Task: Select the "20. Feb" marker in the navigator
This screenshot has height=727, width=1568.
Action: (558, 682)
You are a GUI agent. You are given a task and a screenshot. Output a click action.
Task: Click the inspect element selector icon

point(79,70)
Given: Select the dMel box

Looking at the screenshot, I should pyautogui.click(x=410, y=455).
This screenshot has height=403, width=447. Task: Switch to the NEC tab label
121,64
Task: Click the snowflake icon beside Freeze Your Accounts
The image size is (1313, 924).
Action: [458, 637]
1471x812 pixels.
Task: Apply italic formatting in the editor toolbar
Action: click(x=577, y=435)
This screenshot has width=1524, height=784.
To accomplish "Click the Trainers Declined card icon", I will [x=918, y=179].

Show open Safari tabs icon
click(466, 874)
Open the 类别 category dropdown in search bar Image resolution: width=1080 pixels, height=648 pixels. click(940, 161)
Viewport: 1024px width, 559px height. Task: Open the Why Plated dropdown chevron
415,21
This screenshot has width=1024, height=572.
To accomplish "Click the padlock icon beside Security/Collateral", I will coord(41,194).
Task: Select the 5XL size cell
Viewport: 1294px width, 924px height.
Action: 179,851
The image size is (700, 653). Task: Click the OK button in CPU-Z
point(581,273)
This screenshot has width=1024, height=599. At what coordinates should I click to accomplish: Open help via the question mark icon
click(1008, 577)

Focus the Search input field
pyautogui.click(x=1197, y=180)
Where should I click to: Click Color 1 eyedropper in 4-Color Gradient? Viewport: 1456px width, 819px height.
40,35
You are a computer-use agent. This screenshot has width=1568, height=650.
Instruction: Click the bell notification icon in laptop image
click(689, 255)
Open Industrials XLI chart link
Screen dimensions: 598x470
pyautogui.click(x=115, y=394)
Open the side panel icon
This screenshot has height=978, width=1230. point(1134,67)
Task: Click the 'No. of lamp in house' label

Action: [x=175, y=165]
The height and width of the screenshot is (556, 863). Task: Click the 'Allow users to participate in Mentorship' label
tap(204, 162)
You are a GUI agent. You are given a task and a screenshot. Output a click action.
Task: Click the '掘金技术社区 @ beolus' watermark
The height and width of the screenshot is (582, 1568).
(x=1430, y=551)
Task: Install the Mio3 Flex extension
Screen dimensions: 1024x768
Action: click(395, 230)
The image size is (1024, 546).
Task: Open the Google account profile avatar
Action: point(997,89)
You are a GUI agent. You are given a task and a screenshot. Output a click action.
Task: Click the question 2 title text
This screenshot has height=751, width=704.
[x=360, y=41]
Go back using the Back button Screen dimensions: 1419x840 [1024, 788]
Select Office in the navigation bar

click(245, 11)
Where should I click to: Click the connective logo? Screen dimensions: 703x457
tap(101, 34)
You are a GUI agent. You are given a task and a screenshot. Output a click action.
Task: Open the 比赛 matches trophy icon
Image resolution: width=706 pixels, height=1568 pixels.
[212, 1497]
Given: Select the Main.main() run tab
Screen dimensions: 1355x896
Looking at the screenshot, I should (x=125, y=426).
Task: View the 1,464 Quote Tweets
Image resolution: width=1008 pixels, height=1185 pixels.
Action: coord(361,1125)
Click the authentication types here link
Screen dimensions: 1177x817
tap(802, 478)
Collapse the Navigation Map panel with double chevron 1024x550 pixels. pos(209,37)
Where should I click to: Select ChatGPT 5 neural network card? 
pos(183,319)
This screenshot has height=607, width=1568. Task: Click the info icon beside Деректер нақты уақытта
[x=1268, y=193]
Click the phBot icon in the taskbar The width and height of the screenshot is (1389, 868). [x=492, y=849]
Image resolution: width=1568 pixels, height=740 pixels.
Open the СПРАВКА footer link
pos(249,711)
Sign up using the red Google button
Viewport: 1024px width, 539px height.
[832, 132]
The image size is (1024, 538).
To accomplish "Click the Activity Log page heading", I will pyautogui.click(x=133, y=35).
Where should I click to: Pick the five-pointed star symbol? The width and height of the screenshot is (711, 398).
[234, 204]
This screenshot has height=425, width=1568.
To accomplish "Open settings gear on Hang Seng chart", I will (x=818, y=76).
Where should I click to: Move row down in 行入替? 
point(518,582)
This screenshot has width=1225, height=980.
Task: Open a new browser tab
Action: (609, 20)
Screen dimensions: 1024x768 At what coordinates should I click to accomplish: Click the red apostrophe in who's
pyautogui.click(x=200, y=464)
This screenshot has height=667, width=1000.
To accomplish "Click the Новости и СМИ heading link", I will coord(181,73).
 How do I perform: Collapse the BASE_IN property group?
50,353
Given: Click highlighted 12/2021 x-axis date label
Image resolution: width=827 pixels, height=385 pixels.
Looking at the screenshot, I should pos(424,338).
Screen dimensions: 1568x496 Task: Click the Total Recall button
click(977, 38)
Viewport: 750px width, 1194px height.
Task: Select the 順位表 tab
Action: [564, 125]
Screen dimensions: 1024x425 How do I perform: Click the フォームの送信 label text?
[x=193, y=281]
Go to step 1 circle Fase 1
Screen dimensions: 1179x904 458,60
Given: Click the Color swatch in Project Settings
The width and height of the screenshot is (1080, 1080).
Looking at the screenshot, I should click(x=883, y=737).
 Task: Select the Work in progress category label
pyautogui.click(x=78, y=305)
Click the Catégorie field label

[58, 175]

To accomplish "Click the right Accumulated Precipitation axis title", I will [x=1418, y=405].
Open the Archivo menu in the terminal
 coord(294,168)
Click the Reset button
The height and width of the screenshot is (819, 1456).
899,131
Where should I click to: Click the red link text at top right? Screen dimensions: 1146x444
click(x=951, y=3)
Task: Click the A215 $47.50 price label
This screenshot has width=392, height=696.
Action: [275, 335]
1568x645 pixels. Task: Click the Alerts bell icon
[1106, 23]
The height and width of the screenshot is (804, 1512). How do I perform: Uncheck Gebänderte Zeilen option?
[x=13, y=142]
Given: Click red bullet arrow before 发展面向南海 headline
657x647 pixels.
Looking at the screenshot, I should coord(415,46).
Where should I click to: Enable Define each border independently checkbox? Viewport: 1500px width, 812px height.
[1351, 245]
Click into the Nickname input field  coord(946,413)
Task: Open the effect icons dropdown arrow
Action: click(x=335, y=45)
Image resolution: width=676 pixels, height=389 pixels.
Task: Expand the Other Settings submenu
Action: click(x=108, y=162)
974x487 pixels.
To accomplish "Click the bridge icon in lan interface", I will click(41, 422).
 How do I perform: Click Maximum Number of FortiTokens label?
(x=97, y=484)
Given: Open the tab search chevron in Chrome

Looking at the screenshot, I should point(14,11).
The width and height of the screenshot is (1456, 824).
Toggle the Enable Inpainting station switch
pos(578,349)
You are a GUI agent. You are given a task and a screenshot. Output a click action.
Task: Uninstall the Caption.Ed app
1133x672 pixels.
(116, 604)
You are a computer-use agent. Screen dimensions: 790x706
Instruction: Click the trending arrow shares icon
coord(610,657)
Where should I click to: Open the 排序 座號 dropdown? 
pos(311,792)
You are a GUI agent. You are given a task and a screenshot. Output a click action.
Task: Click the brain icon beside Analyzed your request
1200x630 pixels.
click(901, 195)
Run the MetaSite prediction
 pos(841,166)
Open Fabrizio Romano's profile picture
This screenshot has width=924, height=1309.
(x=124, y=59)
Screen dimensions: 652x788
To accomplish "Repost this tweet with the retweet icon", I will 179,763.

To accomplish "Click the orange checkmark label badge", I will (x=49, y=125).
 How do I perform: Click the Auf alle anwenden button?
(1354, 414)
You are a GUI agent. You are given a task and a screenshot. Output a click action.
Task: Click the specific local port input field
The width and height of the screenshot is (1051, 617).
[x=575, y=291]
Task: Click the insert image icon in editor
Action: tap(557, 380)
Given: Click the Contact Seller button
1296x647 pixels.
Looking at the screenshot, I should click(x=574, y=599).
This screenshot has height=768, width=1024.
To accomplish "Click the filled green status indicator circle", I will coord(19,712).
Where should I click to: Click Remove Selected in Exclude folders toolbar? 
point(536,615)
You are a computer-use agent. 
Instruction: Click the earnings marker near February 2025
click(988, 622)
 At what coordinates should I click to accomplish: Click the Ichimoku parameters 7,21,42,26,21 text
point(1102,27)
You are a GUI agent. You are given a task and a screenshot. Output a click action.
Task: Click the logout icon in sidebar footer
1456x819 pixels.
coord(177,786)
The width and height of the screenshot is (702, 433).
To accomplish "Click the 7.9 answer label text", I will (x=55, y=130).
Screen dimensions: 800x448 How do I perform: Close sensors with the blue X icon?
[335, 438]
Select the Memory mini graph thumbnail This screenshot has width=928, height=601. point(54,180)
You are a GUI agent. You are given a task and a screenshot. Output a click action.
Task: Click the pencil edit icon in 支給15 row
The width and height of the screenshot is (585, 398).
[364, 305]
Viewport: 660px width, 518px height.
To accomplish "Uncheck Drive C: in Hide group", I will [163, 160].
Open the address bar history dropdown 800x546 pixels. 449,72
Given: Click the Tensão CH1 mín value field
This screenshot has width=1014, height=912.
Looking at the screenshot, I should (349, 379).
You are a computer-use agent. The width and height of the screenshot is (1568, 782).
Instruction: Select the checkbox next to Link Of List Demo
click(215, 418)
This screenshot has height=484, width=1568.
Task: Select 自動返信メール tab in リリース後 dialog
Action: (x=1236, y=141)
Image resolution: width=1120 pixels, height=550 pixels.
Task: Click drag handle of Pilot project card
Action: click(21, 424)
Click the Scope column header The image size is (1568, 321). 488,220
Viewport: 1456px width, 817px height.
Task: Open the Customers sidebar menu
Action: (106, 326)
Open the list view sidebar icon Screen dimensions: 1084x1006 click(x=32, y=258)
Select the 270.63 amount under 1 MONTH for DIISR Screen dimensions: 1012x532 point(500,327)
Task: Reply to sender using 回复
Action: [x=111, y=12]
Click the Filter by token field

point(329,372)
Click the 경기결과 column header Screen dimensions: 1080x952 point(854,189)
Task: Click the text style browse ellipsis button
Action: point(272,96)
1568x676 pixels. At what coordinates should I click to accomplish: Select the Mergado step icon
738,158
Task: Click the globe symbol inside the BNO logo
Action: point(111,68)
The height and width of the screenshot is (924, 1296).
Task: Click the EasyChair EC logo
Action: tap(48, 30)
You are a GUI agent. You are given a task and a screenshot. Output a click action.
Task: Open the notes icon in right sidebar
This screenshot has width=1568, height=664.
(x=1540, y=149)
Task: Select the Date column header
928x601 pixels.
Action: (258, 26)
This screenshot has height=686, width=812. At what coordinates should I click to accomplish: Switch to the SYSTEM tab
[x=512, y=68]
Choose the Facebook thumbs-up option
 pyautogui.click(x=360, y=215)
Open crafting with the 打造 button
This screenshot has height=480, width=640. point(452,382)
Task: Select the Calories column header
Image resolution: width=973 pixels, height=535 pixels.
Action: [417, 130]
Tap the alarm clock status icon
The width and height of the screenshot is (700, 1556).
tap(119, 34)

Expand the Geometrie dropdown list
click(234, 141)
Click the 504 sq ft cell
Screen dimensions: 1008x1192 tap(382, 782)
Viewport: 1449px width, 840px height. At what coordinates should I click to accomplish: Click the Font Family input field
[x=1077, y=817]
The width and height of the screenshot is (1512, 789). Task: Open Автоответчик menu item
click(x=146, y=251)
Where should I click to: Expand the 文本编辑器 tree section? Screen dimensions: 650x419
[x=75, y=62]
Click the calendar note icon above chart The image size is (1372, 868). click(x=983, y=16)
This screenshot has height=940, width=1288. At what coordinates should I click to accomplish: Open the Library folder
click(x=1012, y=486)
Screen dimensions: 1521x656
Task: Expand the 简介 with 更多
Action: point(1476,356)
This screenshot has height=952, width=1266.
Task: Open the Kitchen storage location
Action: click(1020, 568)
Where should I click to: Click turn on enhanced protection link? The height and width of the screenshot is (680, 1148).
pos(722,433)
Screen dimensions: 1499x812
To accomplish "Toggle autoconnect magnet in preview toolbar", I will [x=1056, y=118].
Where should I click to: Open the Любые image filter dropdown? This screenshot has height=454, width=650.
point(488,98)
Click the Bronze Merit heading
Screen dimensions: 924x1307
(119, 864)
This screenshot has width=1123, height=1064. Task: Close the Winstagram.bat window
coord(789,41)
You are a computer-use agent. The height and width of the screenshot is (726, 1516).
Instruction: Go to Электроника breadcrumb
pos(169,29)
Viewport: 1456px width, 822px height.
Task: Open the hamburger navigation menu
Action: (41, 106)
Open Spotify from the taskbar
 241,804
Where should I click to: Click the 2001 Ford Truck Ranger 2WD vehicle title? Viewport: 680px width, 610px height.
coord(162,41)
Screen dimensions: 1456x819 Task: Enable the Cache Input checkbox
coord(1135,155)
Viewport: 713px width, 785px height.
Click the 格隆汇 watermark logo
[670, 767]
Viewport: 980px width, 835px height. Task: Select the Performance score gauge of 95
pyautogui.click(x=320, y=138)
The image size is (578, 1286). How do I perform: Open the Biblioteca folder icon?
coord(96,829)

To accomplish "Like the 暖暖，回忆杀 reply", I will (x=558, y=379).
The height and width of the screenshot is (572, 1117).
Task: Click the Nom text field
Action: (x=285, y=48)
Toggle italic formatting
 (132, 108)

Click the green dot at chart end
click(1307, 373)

• • • • • • •

**WHAT TO WORK ON:**
Identify each line in the records above that contains the word "option", and copy every such line in full.

**SOLUTION TO THE PROBLEM:**
The height and width of the screenshot is (804, 1512). How do I perform: Uncheck Gebänderte Zeilen option?
Choose the Facebook thumbs-up option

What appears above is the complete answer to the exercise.